-------- Texto para leitura

Foi assim o ex-presidente Luiz Inácio Lula da Silva se desculpou hoje (20/5) por declaração feita ontem em entrevista ao jornalista Mino Carta, da revista “Carta Capital”.

Ao fazer a defesa do SUS, tão atacado pelos neoliberais, pelos cortes de gastos e pelo sucateamento do Estado, Lula disse:

“Ainda bem que natureza, contra a vontade da humanidade, criou esse monstro chamado coronavírus, porque esse monstro está permitindo que os cegos enxerguem, que os cegos comecem a enxergar, que apenas o Estado é capaz de dar solução a determinadas crises.”

A mídia tradicional, que nunca publica uma só frase do Lula, em acintosa atitude de boicote ao maior líder da oposição ao desgoverno de Jair Bolsonaro, agora vem posar de arauto da solidariedade, dando grande destaque à frase infeliz, da qual ela reproduziu apenas um trecho, em clara demonstração de má-fé. Está nas manchetes de toda a grande mídia que Lula disse: “Ainda bem que natureza, contra a vontade da humanidade, criou esse monstro chamado coronavírus”. Como se Lula estivesse homenageando o vírus.

----------------
-------- Informações extraídas

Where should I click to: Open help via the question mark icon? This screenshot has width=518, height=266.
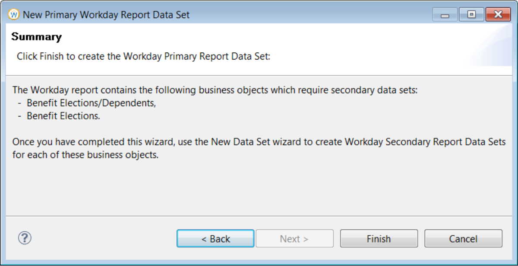tap(25, 238)
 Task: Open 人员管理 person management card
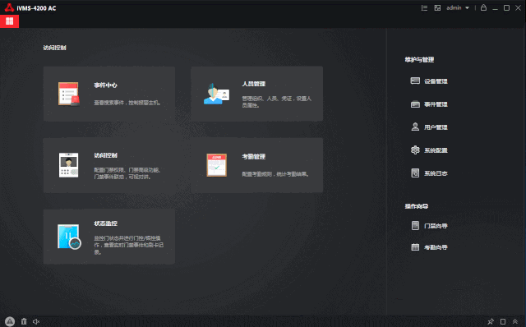click(x=256, y=94)
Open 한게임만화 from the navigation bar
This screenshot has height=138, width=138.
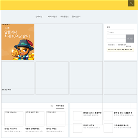click(76, 16)
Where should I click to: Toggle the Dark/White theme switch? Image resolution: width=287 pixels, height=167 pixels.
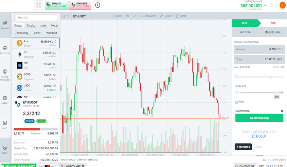click(x=47, y=166)
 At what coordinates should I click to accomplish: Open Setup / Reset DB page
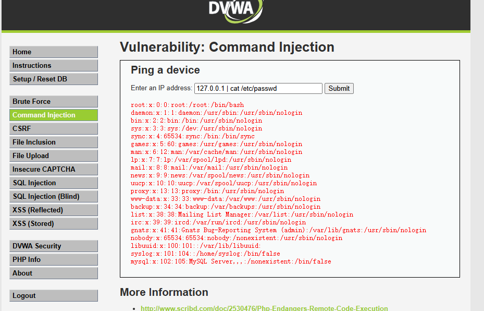[x=53, y=79]
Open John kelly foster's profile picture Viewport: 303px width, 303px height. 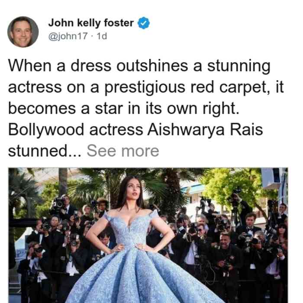23,32
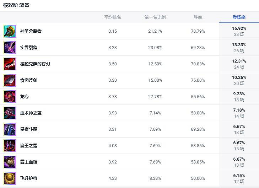
Task: Select the 血术师之盔 item icon
Action: click(x=10, y=113)
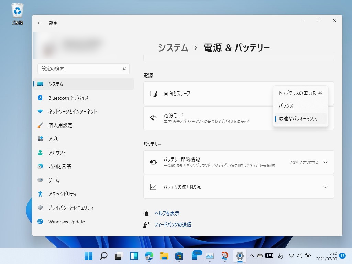This screenshot has height=264, width=352.
Task: Open Windows Update from sidebar
Action: point(66,221)
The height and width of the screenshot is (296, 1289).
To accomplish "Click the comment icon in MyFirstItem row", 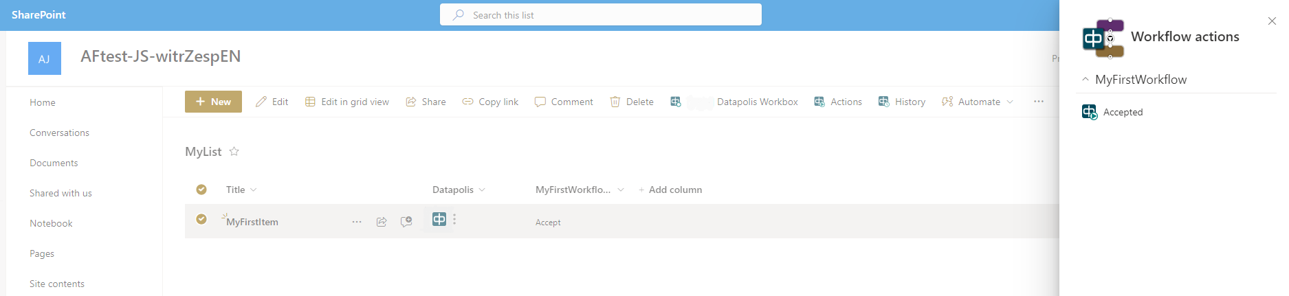I will click(406, 222).
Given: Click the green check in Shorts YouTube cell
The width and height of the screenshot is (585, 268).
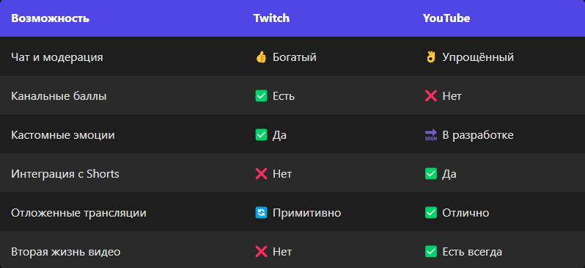Looking at the screenshot, I should [431, 174].
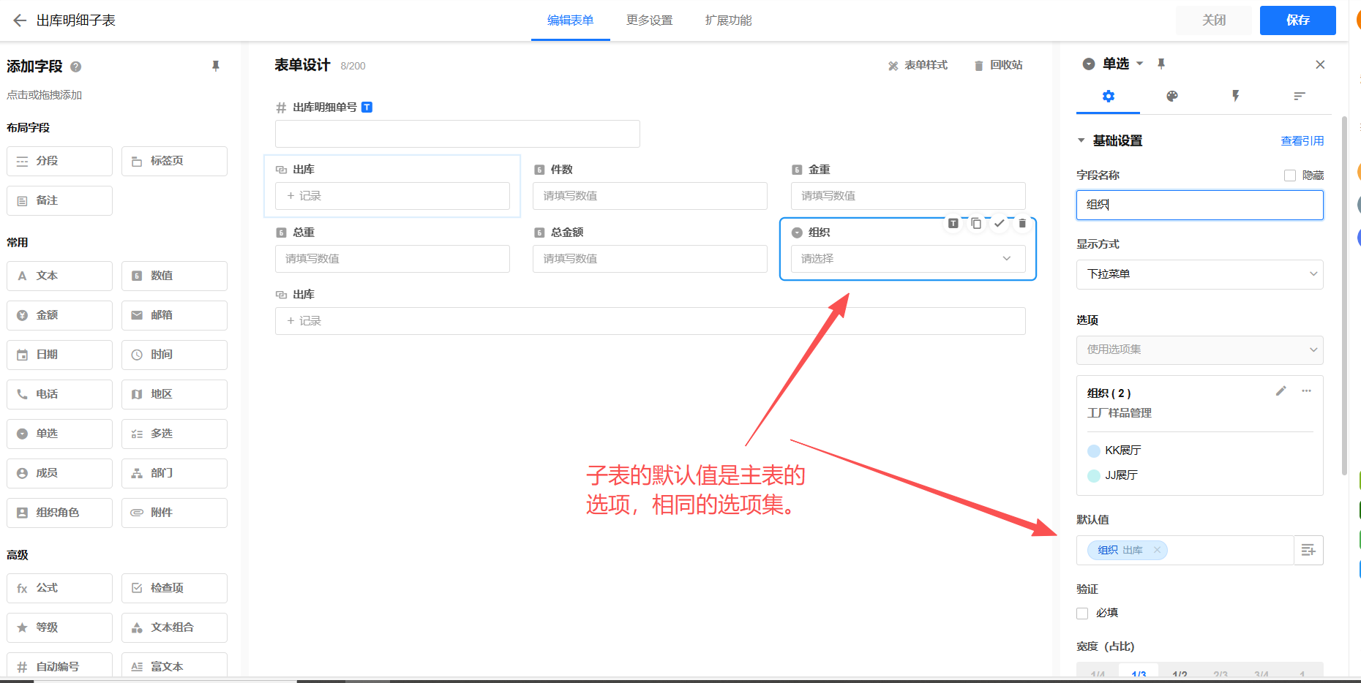
Task: Switch to the 扩展功能 tab
Action: 728,20
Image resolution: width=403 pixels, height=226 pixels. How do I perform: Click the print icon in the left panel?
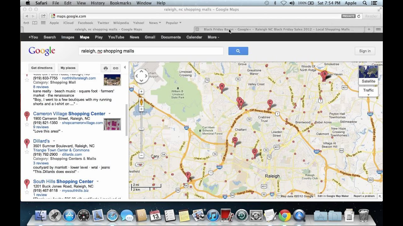[x=106, y=68]
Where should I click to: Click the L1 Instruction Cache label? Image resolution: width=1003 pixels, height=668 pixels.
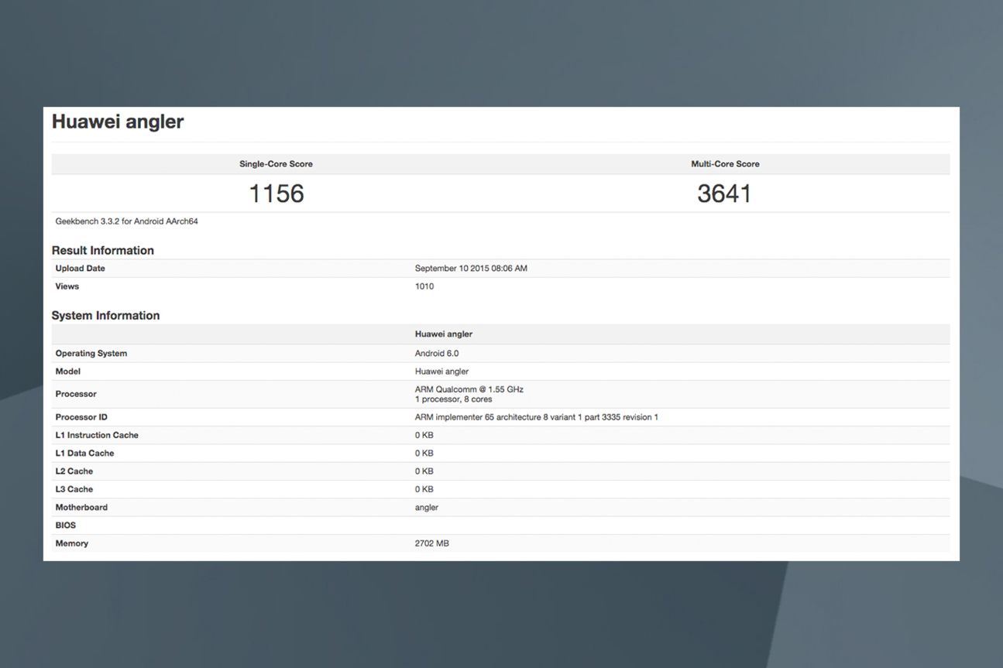(97, 435)
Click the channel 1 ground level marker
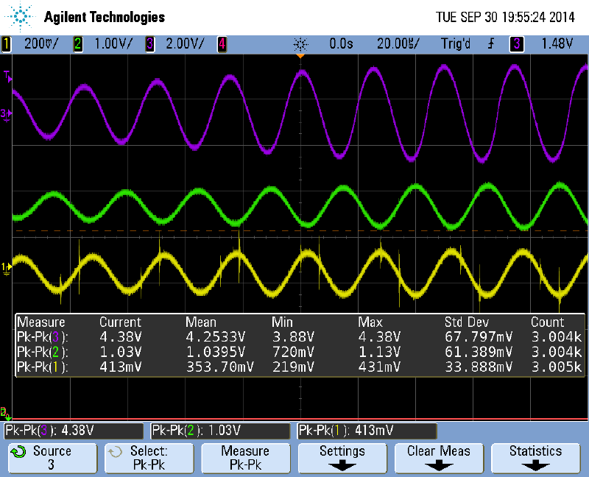The image size is (589, 477). click(6, 267)
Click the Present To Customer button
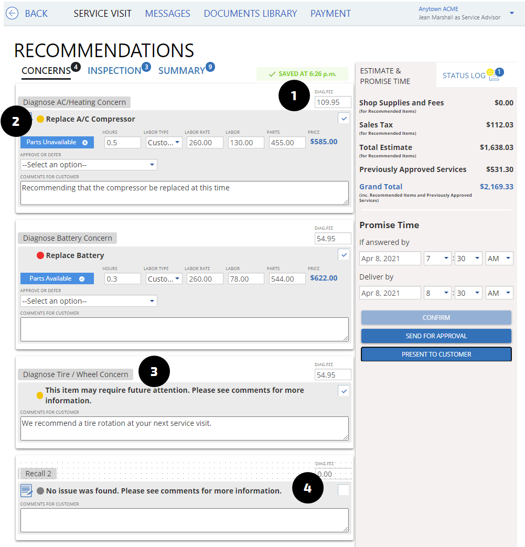 point(436,354)
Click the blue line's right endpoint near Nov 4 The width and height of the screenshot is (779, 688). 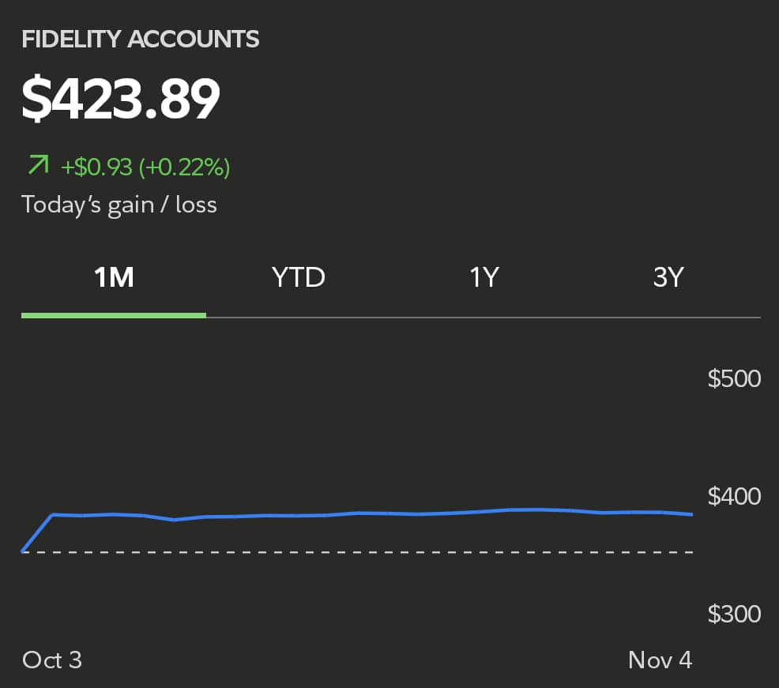(x=692, y=514)
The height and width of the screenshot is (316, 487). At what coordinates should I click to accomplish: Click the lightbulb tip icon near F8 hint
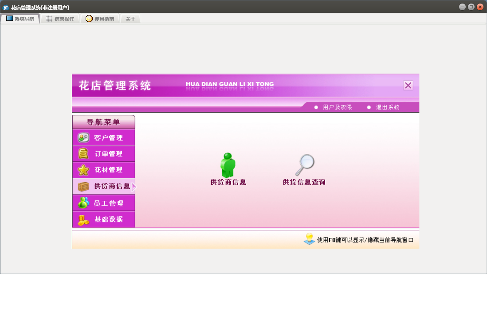309,239
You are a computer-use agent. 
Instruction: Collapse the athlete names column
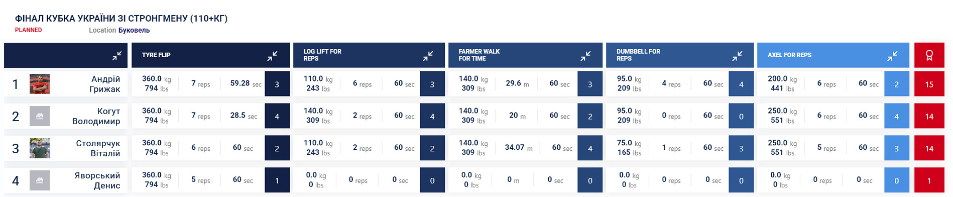click(x=117, y=56)
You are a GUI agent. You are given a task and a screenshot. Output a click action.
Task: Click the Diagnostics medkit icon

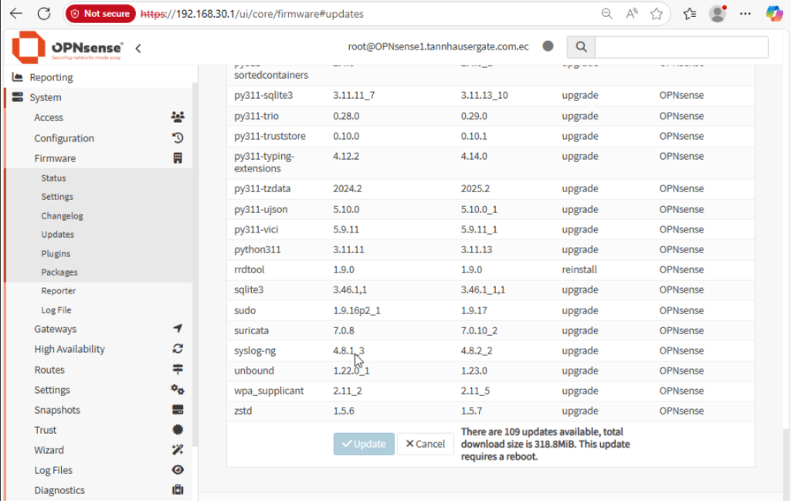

----------------

◆ Conjunto de tarefas
A: Liste todas as pessoas mencionadas pelo nome no texto sobre o pedido de desculpas de Lula.
B: Retome o texto sobre o pedido de desculpas de Lula e escreva a continuação a partir do ponto em que ele termina.

◆ Respostas
A: Luiz Inácio Lula da Silva, Mino Carta, Jair Bolsonaro

B:
Trata-se de estelionato vergonhoso, cometido contra Lula, o cara que tirou 30 milhões de brasileiros da condição de miséria, e que pode ser acusado de tudo, menos de indiferença ao sofrimento do povo.

Mas o Lula errou mesmo na declaração que deu. Não há nada de bom na Covid-19, que já matou mais de 18.000 brasileiros. E hoje (menos de 24 horas depois) Lula admite esse erro e pede desculpas. Humildemente, como convém aos grandes homens que são conscientes de seu papel na História.

Só para lembrar, a Rede Globo, o jornal O Globo, a Folha de S.Paulo e outros órgãos da imprensa corporativa demoraram décadas para reconhecer que erraram ao defender a Ditadura Militar que prendeu, torturou e matou milhares de brasileiros.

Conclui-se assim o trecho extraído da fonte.